Sur fond de manque de ressources, ni les autorités ni les sociétés ne feront de concessions importantes, affirme Rostislav Tourovski qui estime pourtant qu’une explosion sociale est peu probable. « Tout va mal pour l’instant en ce qui concerne la solidarité des travailleurs. Tôt ou tard, le mouvement de protestation se disperse vu l’absence de perspective et l’impossibilité d’obtenir la matérialisation des revendications, car il n’existe pas de mécanisme politique approprié », a-t-il constaté.

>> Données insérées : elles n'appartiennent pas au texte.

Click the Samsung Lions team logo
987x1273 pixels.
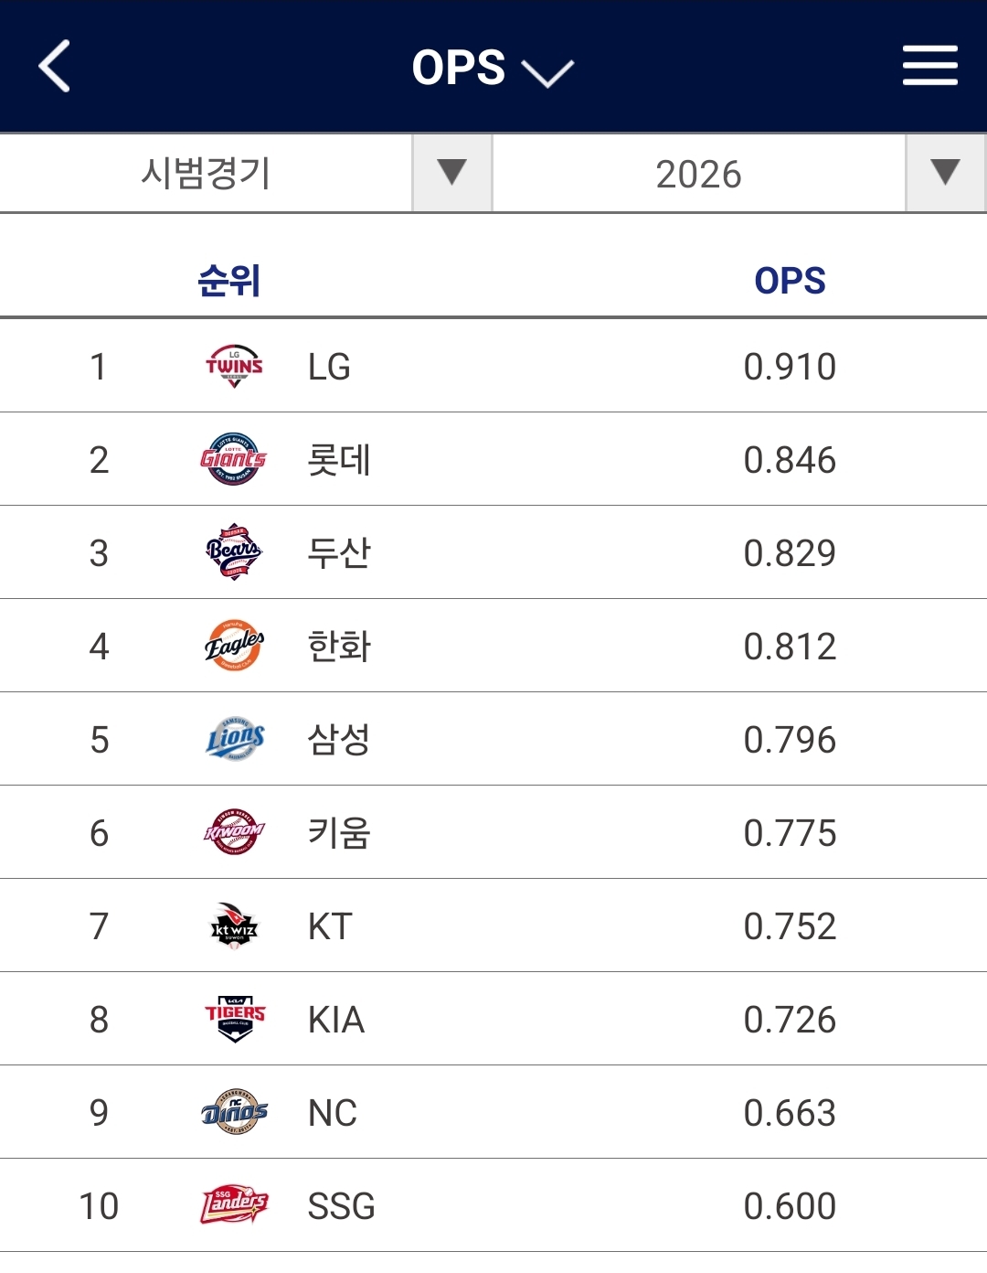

Au niveau fédéral non plus, personne n’attend de confrontation de grande ampleur. « J’ai vu récemment les statistiques du ministère du Travail sur le chômage durant les deux premiers trimestres. Ces données ne confirment pas l’éventualité d’une explosion sociale », a déclaré à RBTH Valéri Riazanski, le président de la commission de politique sociale au Conseil de la Fédération (chambre haute du parlement russe). Les statistiques du ministère sont remises par la suite au Service des statistiques de Russie. D’après les données de ce dernier, le pays a enregistré seulement trois grèves au cours du premier semestre de cette année. « Les statistiques officielles ne répertorient sans doute pas tous les cas – pour cela ils doivent être enregistrés (c’est-à-dire qu’il ne faut prendre en compte que les grèves reconnues légitimes par la justice) –, mais je ne pense pas que nous devons nous attendre à une grande tension », a-t-il indiqué. Il a ajouté que les autorités avaient d’ores et déjà prévu « certains amortisseurs ». « A un moment donné, le centre fédéral a remis aux régions certains pouvoirs, notamment financiers et de gestion, parce qu’elles connaissent mieux la situation du marché chez elles. Aujourd’hui, des ressources sont débloquées non seulement pour compenser une absence provisoire d’emploi, mais aussi pour le recyclage ou des travaux publics rémunérés. Des ressources importantes y sont octroyées. Grâce à ces mesures, il sera possible d’atténuer les problèmes qui se dressent aujourd’hui devant l’économie », a-t-il noté pour conclure.